CONSIGNE A :: Présente s'il te plaît en tableau Markdown les lignes du listing, de la ligne contenant "603x365 pixels. How" jusqu'à la ligne contenant "Looking at the screenshot, I should tap(209, 177).", en omettant les lignes vides. Les deux colonnes s'intitulent "Numéro" et "Ligne du listing".

PASSAGE EXTRAIT ::
==================================================

Uber, à force d'allumer des brasiers dans toutes les grandes villes de France et de Navare, s'est établie une solide réputation de start-up agressive sur le plan marketing. Ce n'est pas le cas d'Airbnb, spécialiste de la location d'appartements entre particuliers, dont l'empire croît en toute sérénité. Valorisée 25,5 milliards de dollars, la plateforme communautaire talonne le géant de l'hôtellerie Hilton (27,7 milliards de dollars) sans faire de vagues. Si vous souhaitez y proposer un appartement à la location ou y trouver un bon plan villégiature pour vos prochaines vacances, attention toutefois aux mauvaises surprises.

Propriétaires, la patrouille veille

Juillet 2014. Une action en justice engagée par la mairie de Paris aboutit à la condamnation d'une société civile immobilière (SCI) - derrière laquelle se dissimulait le propriétaire de 13 appartements - à 130 000 euros d'amende. En cause, la tendance du propriétaire en question à reconvertir ses logements locatifs en hébergements touristiques, via Airbnb, de façon illégale. Selon la ville de Paris, entre 25 000 et 30 000 logements locatifs auraient ainsi fait la bascule dans la capitale. Un chiffre qui se porte à 40 000 sur l'ensemble de l'Ile-de-France, contre 50 en 2010. Depuis la création du service en 2008, 2 millions de touristes on séjourné à Paris grâce à Airbnb, la capitale française étant devenue le premier marché mondial de la start-up californienne, qui a prévu d'y organiser son rassemblement annuel en novembre pour fêter ça.

==================================================

DONNÉES ::

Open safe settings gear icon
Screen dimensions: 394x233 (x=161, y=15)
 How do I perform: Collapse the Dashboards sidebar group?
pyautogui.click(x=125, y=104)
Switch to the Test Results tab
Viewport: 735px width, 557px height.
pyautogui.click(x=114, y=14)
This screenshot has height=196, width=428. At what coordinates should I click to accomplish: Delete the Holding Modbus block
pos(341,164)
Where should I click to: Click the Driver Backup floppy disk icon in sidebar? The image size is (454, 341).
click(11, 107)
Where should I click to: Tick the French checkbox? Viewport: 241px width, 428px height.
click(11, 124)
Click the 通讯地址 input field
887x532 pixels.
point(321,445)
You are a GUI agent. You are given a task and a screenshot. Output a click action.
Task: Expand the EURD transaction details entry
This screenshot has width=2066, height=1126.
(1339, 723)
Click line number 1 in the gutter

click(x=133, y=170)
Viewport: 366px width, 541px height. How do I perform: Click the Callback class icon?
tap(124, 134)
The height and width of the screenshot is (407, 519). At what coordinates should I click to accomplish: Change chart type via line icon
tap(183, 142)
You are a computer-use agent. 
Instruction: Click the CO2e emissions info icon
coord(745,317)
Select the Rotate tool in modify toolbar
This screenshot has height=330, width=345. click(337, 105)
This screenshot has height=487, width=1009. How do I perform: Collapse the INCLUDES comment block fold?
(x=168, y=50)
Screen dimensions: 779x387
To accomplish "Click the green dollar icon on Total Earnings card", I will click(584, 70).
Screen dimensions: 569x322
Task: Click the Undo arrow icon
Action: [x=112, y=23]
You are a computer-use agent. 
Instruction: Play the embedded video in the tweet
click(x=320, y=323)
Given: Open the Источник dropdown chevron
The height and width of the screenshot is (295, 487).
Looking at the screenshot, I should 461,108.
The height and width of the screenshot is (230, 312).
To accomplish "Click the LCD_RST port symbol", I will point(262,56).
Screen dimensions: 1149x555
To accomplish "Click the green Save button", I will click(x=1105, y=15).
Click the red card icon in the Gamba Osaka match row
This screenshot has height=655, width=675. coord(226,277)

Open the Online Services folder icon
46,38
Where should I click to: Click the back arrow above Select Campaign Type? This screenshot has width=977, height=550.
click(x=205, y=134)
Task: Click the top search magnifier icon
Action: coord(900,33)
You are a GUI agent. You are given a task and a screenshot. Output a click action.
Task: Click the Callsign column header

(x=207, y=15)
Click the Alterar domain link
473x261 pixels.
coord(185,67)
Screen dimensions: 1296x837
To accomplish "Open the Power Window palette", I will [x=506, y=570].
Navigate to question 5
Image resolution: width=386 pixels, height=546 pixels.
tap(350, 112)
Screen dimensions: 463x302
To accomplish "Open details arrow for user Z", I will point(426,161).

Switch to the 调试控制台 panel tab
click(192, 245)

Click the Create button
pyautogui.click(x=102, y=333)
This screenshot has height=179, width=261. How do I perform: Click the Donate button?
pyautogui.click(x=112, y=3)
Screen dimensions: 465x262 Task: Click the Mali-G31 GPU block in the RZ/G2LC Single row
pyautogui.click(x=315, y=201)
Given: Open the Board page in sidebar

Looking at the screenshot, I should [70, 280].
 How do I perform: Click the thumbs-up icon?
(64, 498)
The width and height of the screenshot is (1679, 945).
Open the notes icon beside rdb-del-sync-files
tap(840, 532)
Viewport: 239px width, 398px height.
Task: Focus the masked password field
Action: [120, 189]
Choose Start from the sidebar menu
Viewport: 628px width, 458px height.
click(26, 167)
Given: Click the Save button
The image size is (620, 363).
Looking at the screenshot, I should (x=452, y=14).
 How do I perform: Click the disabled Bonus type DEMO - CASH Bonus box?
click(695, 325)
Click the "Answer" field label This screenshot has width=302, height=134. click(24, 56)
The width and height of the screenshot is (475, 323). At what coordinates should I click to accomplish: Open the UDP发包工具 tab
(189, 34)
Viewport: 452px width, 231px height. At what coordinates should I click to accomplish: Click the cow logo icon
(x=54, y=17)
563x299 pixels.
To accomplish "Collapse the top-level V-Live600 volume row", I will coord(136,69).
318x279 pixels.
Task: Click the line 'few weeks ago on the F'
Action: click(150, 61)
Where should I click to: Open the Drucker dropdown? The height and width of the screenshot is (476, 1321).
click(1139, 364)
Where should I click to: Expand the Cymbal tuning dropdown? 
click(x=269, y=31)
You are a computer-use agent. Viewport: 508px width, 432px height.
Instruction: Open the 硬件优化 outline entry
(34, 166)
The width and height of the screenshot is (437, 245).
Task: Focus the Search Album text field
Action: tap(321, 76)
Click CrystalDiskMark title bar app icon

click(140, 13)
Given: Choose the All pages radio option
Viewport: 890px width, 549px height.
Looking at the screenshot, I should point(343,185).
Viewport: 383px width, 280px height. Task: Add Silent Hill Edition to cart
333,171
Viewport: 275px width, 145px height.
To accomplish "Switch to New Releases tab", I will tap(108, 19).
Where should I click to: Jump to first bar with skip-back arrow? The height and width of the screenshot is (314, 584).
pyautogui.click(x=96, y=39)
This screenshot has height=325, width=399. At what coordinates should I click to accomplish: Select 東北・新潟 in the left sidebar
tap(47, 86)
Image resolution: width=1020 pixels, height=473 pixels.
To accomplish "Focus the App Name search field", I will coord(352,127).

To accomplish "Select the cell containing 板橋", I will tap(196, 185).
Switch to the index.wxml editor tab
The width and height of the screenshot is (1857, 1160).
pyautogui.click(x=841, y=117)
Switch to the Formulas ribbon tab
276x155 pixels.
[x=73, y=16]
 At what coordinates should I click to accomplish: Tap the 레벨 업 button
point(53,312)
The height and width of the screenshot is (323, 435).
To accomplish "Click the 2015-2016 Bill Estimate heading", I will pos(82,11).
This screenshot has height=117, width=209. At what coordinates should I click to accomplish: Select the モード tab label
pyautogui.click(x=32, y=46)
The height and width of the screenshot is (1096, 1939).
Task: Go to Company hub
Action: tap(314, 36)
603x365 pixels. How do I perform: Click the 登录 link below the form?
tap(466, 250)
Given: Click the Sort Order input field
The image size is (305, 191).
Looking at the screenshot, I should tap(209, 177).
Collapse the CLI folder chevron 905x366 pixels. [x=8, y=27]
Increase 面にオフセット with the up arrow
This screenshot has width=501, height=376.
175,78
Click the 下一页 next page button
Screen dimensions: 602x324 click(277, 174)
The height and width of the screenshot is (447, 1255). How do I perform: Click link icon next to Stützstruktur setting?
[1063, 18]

==================================================

CONSIGNE B :: Recopie le passage sur Airbnb de "Uber, à force" à "aux mauvaises surprises." en le mettant à jour : "Hilton" y devient "Accor".

SOLUTION PROPOSÉE A ::
| Numéro | Ligne du listing |
|---|---|
| 1 | 603x365 pixels. How do I perform: Click the 登录 link below the form? |
| 2 | tap(466, 250) |
| 3 | Given: Click the Sort Order input field |
| 4 | The image size is (305, 191). |
| 5 | Looking at the screenshot, I should tap(209, 177). |

SOLUTION PROPOSÉE B ::
Uber, à force d'allumer des brasiers dans toutes les grandes villes de France et de Navare, s'est établie une solide réputation de start-up agressive sur le plan marketing. Ce n'est pas le cas d'Airbnb, spécialiste de la location d'appartements entre particuliers, dont l'empire croît en toute sérénité. Valorisée 25,5 milliards de dollars, la plateforme communautaire talonne le géant de l'hôtellerie Accor (27,7 milliards de dollars) sans faire de vagues. Si vous souhaitez y proposer un appartement à la location ou y trouver un bon plan villégiature pour vos prochaines vacances, attention toutefois aux mauvaises surprises.